Sempre que você não conseguir compreender que estamos todos, sem exceção, vivendo a mesma história; sempre que não ficar clara a ideia de que todos podem até partir do mesmo lugar (o que não é necessariamente verdade), mas nem todos tem a chance de ter os mesmos meios para fazer uma trajetória uniforme, te falta Nordeste.

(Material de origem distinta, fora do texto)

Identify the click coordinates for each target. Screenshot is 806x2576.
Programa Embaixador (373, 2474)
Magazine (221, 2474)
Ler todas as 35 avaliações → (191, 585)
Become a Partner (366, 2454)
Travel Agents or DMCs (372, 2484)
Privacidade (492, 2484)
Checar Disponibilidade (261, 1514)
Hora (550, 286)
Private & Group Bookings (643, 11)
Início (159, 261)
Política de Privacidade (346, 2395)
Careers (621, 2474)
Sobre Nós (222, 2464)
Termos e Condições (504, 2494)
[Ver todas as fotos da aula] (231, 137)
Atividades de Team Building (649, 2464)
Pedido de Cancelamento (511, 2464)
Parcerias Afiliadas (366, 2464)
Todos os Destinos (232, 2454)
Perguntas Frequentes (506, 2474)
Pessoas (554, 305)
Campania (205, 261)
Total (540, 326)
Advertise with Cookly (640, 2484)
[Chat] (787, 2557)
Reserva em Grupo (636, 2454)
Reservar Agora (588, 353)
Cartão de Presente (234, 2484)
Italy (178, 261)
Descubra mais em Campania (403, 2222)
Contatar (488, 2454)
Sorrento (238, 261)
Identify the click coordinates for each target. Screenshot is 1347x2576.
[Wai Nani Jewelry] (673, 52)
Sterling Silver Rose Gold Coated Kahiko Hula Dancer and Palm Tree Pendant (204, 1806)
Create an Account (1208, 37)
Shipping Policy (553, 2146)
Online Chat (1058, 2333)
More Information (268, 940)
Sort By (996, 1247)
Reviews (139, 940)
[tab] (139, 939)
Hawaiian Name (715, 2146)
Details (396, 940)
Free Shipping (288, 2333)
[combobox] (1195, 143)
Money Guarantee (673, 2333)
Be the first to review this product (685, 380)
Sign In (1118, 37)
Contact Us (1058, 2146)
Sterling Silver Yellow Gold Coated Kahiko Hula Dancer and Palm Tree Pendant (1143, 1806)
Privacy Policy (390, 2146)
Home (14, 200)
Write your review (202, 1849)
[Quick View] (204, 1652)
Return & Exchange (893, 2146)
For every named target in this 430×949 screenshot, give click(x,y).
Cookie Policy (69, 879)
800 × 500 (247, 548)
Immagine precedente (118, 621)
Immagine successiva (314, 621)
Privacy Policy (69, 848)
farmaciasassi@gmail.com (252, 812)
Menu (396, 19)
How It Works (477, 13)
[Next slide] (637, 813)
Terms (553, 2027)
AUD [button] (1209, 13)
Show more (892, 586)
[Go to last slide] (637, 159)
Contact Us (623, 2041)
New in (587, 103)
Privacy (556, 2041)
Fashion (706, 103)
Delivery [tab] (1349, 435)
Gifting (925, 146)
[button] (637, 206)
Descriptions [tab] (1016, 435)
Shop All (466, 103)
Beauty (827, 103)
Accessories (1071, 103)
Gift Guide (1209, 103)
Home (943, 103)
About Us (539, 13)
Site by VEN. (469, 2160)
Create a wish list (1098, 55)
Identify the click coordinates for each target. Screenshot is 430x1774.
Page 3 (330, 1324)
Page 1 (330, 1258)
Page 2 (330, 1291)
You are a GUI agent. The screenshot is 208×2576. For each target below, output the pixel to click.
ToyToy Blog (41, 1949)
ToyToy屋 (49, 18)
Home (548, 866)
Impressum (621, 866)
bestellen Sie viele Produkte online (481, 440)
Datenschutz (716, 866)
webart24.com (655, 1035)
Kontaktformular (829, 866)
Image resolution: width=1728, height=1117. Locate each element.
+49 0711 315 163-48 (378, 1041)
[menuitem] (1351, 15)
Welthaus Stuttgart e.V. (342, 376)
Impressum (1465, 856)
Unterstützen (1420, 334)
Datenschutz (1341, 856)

Sempre que te parecer complicado ver que a diversidade não é uma novidade progressista, e sim a principal lição que a natureza ensina em seu próprio movimento milenar;
Sempre que soar complicada a compreensão de que a luta pela sobrevivência é instintiva a todo ser humano, mas que alguns deles vêem nessa batalha a coreografia de seus dias desde o momento do seu nascimento, te falta Nordeste.
Sempre que você conseguir recitar o sobrenome da sua família e resgatar a história de seus bisavós apenas ao pronunciá-lo, e não entender ao mesmo tempo, que muitos sobrenomes escondem bastardias e histórias incompletas – o que te coloca num lugar privilegiado – te falta Nordeste.
Não te falta só o Norte, para onde se vai.
Te falta Leste. Te falta nascer do sol. Te falta a Ponta do Seixas.
Te falta encher os olhos de luz antes das cinco da manhã.
Sol de verdade. Sal de verdade. Mar de verdade. Amar de verdade.
Te falta Virgulino. Graciliano. Aurélio. Te falta Zabé. Luiz. Castro Alves.
Dandara. Zumbi. Patativa. Rachel. Maria Quitéria.
Caetano. Gil. Science. Te falta Jorge Amado.
Te falta Nordeste.
Sempre que não passar pela sua cabeça sobre como um povo sem pernas consegue caminhar, como plantadores sem chuva conseguem frutificar, como gente sem recursos consegue vencer, como multidões de asas cortadas pelos coronéis e oligarquias conseguem voar teimosamente pela história do Brasil, sim, te falta Nordeste.
Sempre que você me perguntar porque consigo ler a vida, as pessoas, a minha família, o menino na rua, a mulher na cidade, o cabra da peste, os bicos de renascença, o coração de muita gente, as tábuas das marés, as temperaturas altas e receber estranhos em minha casa sem marcar com antecedência, eu vou te responder: o que me faz entender tudo isso, é esse Nordeste dentro de mim.